You don't know what you're talking about, Monsieur/Madame Wakely. Supporting the WGA while losing faith in this particular "team" of negotiators are two different things. (Kind of like loving your country even while it's been overrun by a cabal of trust-fund fascists who have Jesus' private cell phone number.) Calling a strike is sometimes a necessary thing.

Having the wisdom and guts and talent to get it over with expeditiously is even more so. The current WGA negotiators do not represent the best hope the WGA has right now and should be replaced. They should be replaced with more skillful negotiators.

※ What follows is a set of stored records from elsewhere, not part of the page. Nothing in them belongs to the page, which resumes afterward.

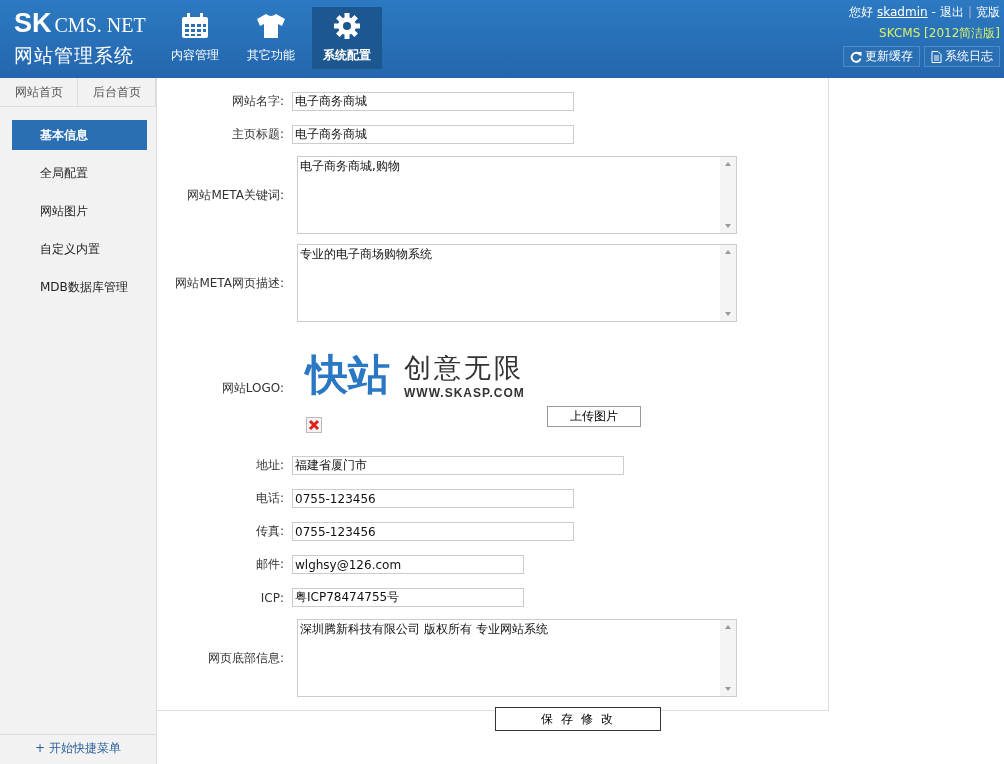 This screenshot has width=1004, height=764. What do you see at coordinates (258, 102) in the screenshot?
I see `field-label: 网站名字:` at bounding box center [258, 102]. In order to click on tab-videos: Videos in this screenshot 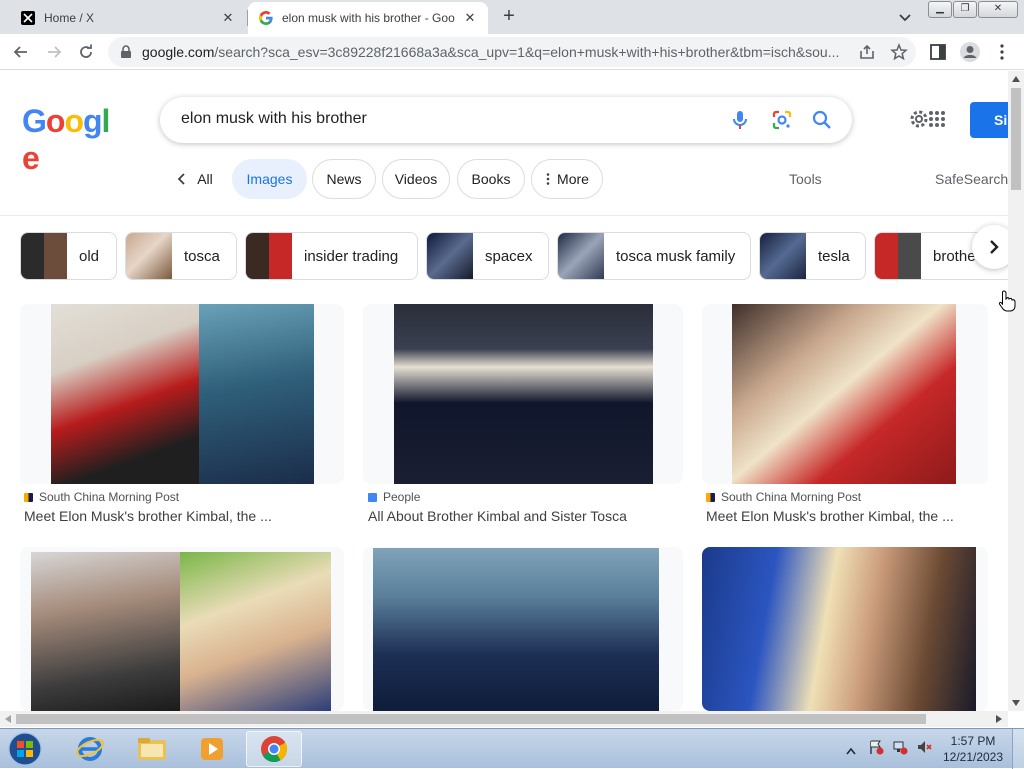, I will do `click(416, 179)`.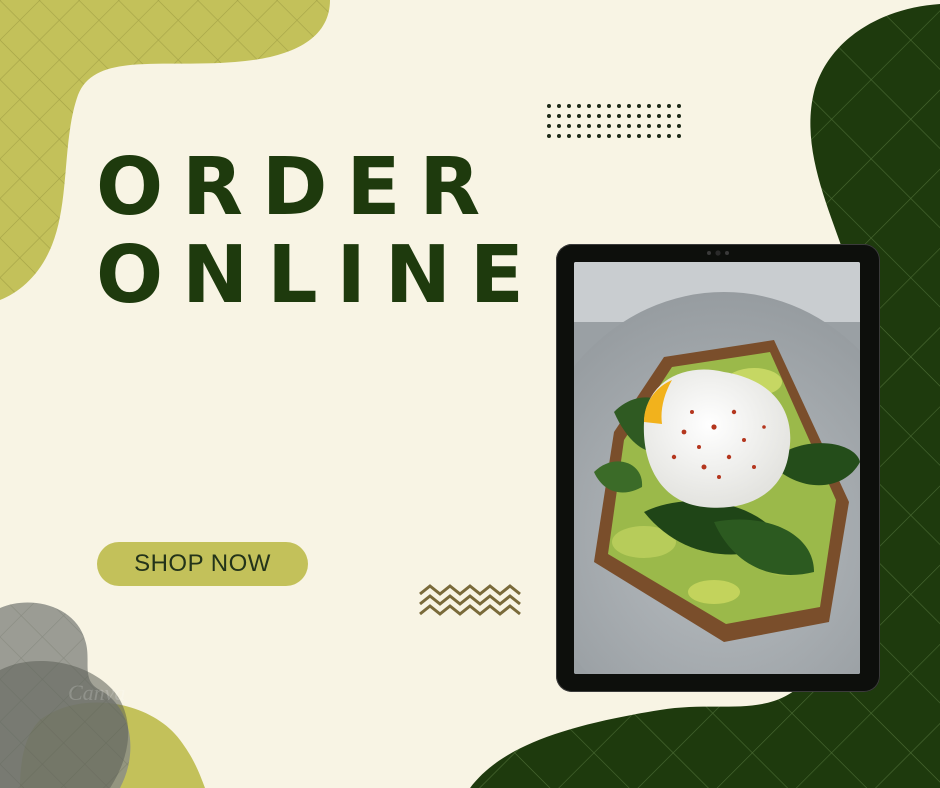 This screenshot has height=788, width=940. Describe the element at coordinates (202, 564) in the screenshot. I see `shop-now-button: SHOP NOW` at that location.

Otherwise, the directors, who have typically fielded the most effective negotiators of the three guilds, will step in and, once again, school everyone. In our business, you start a strike knowing how to end it. Not when, but at least how. Otherwise, don't strike.

As far as those one or two readers who thought I was taking a dig at Bruce Willis, you are even more clueless than Senor/Senora Wakely.

Bruce, like all big stars, does not come into the studio head's office with a gun. He is offered the money. He doesn't steal it. And, like many of the biggest stars I have met in this business, he has probably left more of it on the table, rejecting some lame project, than you can ever imagine.

As for Momosity, part of me hopes the strike goes on, just so you have to watch Harvey Levin for another six months.